Non, si nous sommes chrétiens, nous sommes serviteurs les uns des autres. Nous devons nous mettre sous les pieds de tous nos frères, de tous les hommes, et être heureux de nous trouver dans cette posture qui peut paraître humiliante mais qui est celle que le Christ a choisie, la dernière.
Mes frères, nous savons par l'Apôtre, il vient de nous le rappeler, et par d'autres témoignages que le jusqu'au bout du Seigneur a été de se donner en nourriture à ses disciples et à nous. Pouvions-nous imaginer une telle réalité ? Par cet anéantissement en nous, il nous immerge dans ce qu'il est et des hommes faibles, instables et fragiles que nous sommes, il fait des dieux possédant un pouvoir absolu sur le cosmos.
Mais attention, comme je viens de le dire voici un instant, ce pouvoir, qui est celui-là même de Dieu, est un pouvoir de service, de don de soi sans réserve. Le sommet de tout ce que nous pouvons espérer en fait de réussite et de bonheur en cette vie et dans le monde à venir est d'avoir part avec le Christ.

» **Consigne**:
Pouvez-vous recopier en entier l'extrait ci-dessus sur le service chrétien, sans en changer un seul mot ?

» **Documents sources**:

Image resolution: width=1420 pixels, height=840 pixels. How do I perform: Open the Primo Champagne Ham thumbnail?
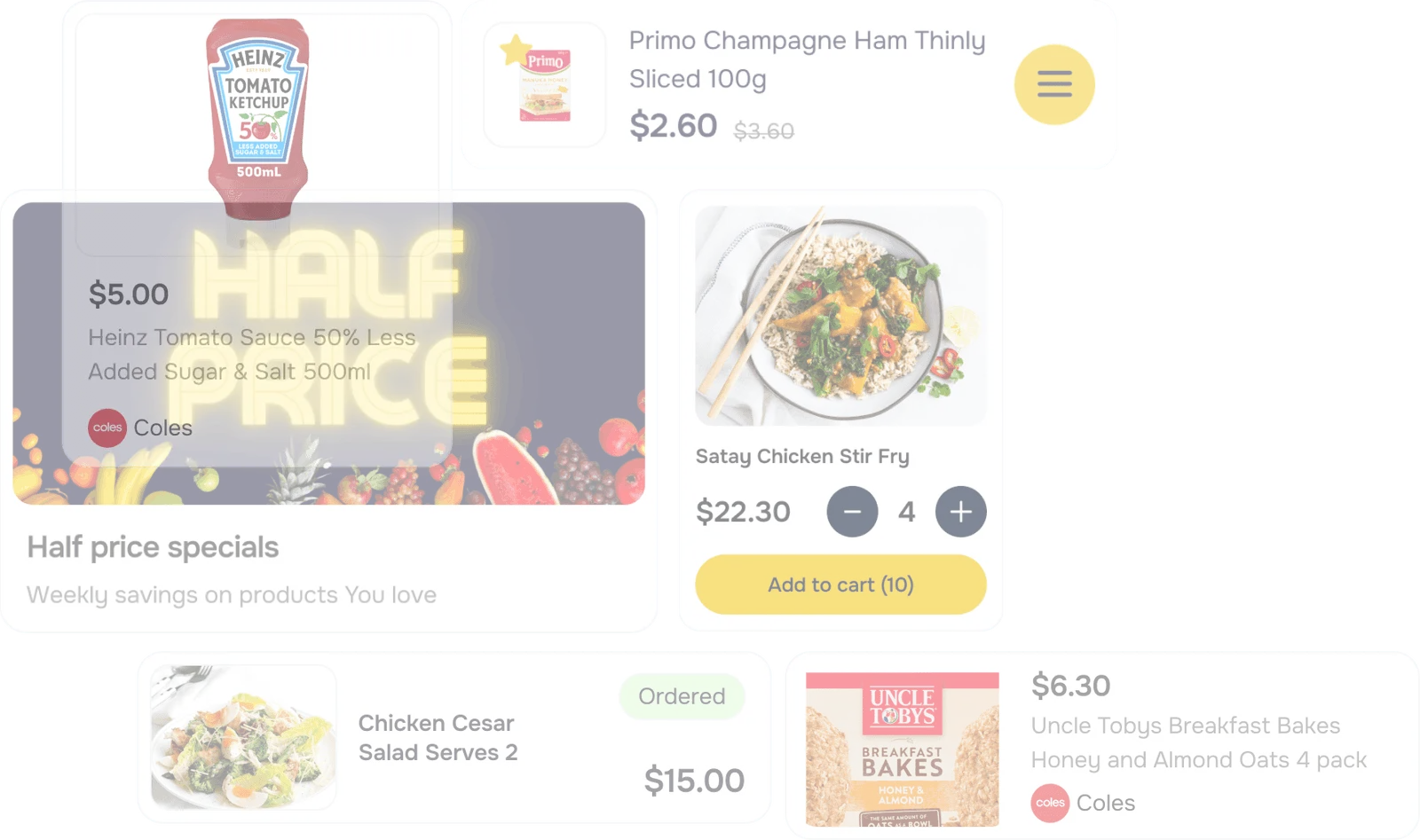point(545,85)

» **Corrigé détaillé**:
Non, si nous sommes chrétiens, nous sommes serviteurs les uns des autres. Nous devons nous mettre sous les pieds de tous nos frères, de tous les hommes, et être heureux de nous trouver dans cette posture qui peut paraître humiliante mais qui est celle que le Christ a choisie, la dernière.
Mes frères, nous savons par l'Apôtre, il vient de nous le rappeler, et par d'autres témoignages que le jusqu'au bout du Seigneur a été de se donner en nourriture à ses disciples et à nous. Pouvions-nous imaginer une telle réalité ? Par cet anéantissement en nous, il nous immerge dans ce qu'il est et des hommes faibles, instables et fragiles que nous sommes, il fait des dieux possédant un pouvoir absolu sur le cosmos.
Mais attention, comme je viens de le dire voici un instant, ce pouvoir, qui est celui-là même de Dieu, est un pouvoir de service, de don de soi sans réserve. Le sommet de tout ce que nous pouvons espérer en fait de réussite et de bonheur en cette vie et dans le monde à venir est d'avoir part avec le Christ.